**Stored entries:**
________________________________________
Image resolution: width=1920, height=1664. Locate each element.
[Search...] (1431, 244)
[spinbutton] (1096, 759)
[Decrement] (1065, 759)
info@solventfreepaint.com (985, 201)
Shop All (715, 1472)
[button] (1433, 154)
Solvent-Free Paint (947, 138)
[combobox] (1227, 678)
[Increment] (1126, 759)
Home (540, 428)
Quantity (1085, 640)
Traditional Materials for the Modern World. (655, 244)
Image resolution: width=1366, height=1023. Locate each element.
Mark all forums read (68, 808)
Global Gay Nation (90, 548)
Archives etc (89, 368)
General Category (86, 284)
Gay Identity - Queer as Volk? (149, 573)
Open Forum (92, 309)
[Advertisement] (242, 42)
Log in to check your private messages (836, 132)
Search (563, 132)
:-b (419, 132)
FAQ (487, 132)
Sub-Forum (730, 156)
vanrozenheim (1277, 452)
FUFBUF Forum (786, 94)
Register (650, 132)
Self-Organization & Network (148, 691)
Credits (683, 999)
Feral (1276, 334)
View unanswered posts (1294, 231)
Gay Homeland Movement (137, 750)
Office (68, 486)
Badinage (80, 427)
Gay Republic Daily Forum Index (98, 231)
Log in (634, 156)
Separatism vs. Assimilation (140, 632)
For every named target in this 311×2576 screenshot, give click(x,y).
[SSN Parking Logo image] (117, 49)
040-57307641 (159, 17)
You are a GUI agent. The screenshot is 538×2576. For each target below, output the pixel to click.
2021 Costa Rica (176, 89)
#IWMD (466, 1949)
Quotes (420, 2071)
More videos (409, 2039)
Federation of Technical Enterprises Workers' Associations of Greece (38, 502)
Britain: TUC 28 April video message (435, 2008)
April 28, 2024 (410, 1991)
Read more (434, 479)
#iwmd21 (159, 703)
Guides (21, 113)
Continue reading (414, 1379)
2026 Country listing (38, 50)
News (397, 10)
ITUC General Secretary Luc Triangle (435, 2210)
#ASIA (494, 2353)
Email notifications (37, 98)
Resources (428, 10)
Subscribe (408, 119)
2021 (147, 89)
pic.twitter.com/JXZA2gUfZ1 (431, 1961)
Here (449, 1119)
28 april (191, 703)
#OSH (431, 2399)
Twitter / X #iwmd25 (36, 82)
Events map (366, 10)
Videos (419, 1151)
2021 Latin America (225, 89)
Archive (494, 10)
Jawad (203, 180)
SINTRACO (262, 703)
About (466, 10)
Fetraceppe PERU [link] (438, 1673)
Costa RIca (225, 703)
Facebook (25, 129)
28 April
________________________________________
**What you are asked to do:** In the records above, find every line that contains the word "target" and copy it.

**Task output:**
For every named target in this 311×2576 screenshot, give click(x,y).
You are a GUI agent. The screenshot is 538×2576. For each target below, output the pixel to click.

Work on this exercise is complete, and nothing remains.